Patients who underwent gynecological examinations by Tyndall will receive compensation of $2,500 with no requests of further information about the patients’ experience. Those who submit a written claim about their experiences with Tyndall may receive an additional compensation of $7,500 to $20,000. Patients who agree to a private interview with a licensed psychologist can receive additional compensation of $7,500 to $250,000.

A court-approved independent official will review claims to determine payments.

“We think that we have been able to negotiate for a substantial amount of money for these women,” said Annika Martin, who represents multiple victims and helped reach the settlement with USC. “No money can truly compensate victims of these kinds of horrible acts.”

Along with the $215-million settlement, Martin said that the agreement also ensures USC will implement new policies to establish protocol during examinations. The agreement will also include ways to properly report inappropriate behavior safely and confidentially, according to Martin.

“With any class action settlement, [attorneys] have the option to opt out of the settlement and to continue their individual litigation [in state court],” Martin said. “But, we hope that they would read the settlement agreement and make a decision based on that, whether they want to pursue it or not.”

Some attorneys who are serving as counsel for the state class action against USC have expressed frustration with the settlement. Claims filed in state court were not addressed in the settlement.

Attorney Gloria Allred called the federal settlement “a nuisance amount” that will not properly compensate victims for their suffering.

“We are continuing to vigorously litigate our state cases for numerous victims, and we will insist that each of our clients be properly compensated for what they were forced to endure which for many of our clients is expected to be far in excess of what individuals in the class action will receive,” Allred wrote in an email to the Daily Trojan.

Mike Arias, who represents over 80 victims in state cases, said the settlement was unsupported in reasoning. He said that Board of Trustees Chairman Rick Caruso’s goal of reaching a settlement quickly and effectively does not benefit the victims and instead keeps them quiet.

“The first settlement is an attempt to try to limit the rights of many of these women victims,” Arias said. “I’m very disappointed because I thought … that they were going to do it promptly and look for change for proper solutions, but without all the information necessary to evaluate that … nothing is really happening.”

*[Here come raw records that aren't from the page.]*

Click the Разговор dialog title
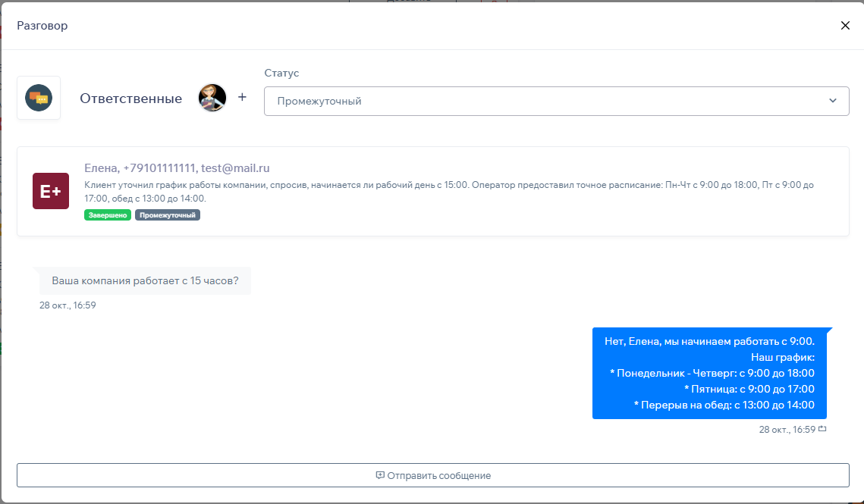Screen dimensions: 864x504 (x=42, y=26)
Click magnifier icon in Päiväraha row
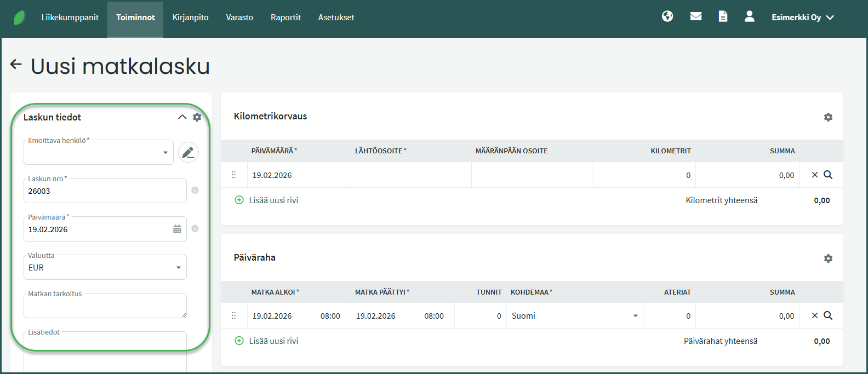 [x=828, y=315]
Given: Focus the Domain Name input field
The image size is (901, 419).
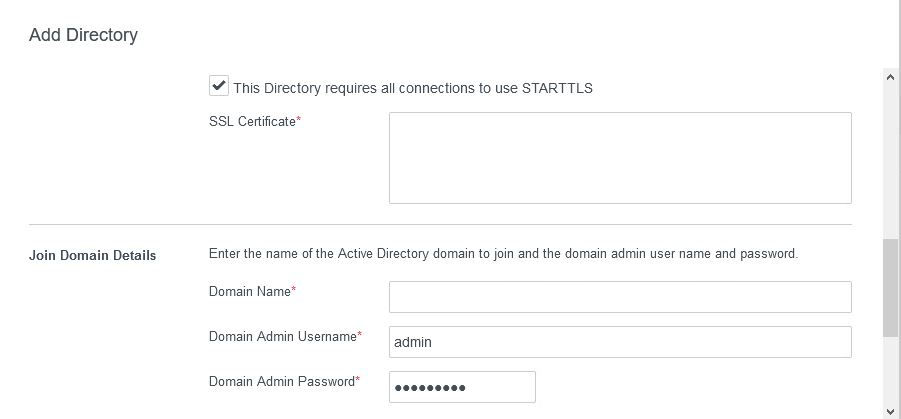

Attorney Andy Rubenstein said the proposed settlement doesn’t hold the University accountable for its actions and that the lack of institutional change will only allow more abuse to happen in the future.

“The proposed settlement announced today from USC is laughable,” Rubenstein wrote in a statement to the Daily Trojan. “To come to this agreement before a single document was produced or a deposition was taken, is an insult to the survivors of Dr. Tyndall, many of whom have suffered in silence for decades.”

In a separate letter to the USC community on Friday, Caruso wrote that the University is still undergoing its independent investigation of Engemann Student Health Center. He explained that the next months will focus on the presidential search, and the Special Committee on Governance Reform will continue to examine the Board’s operations to better engage the USC community.

“My fellow Trustees and I also pledged to ensure a cultural shift within the University that places the safety of students and patients as our top priority,” he wrote.

Both Caruso and Austin’s letters referred to a summary of University actions taken since  sexual abuse allegations against Tyndall broke out mid-May, which primarily focused on Engemann.

All student health care providers are now hired through the Keck School of Medicine, which conducts an extensive background check for new hires. Along with an online reporting mechanism for health care providers, USC created an Office of Professionalism and Ethics for “complaint monitoring and investigation.”

USC also said it plans to adopt new measures to advise senior leadership and redraft the University’s Code of Ethics, along with hiring a new senior vice president of human resources.

Eileen Toh, Erica Hur, Kate Sequeira, Katherine Wiles and Terry Nguyen contributed to this report.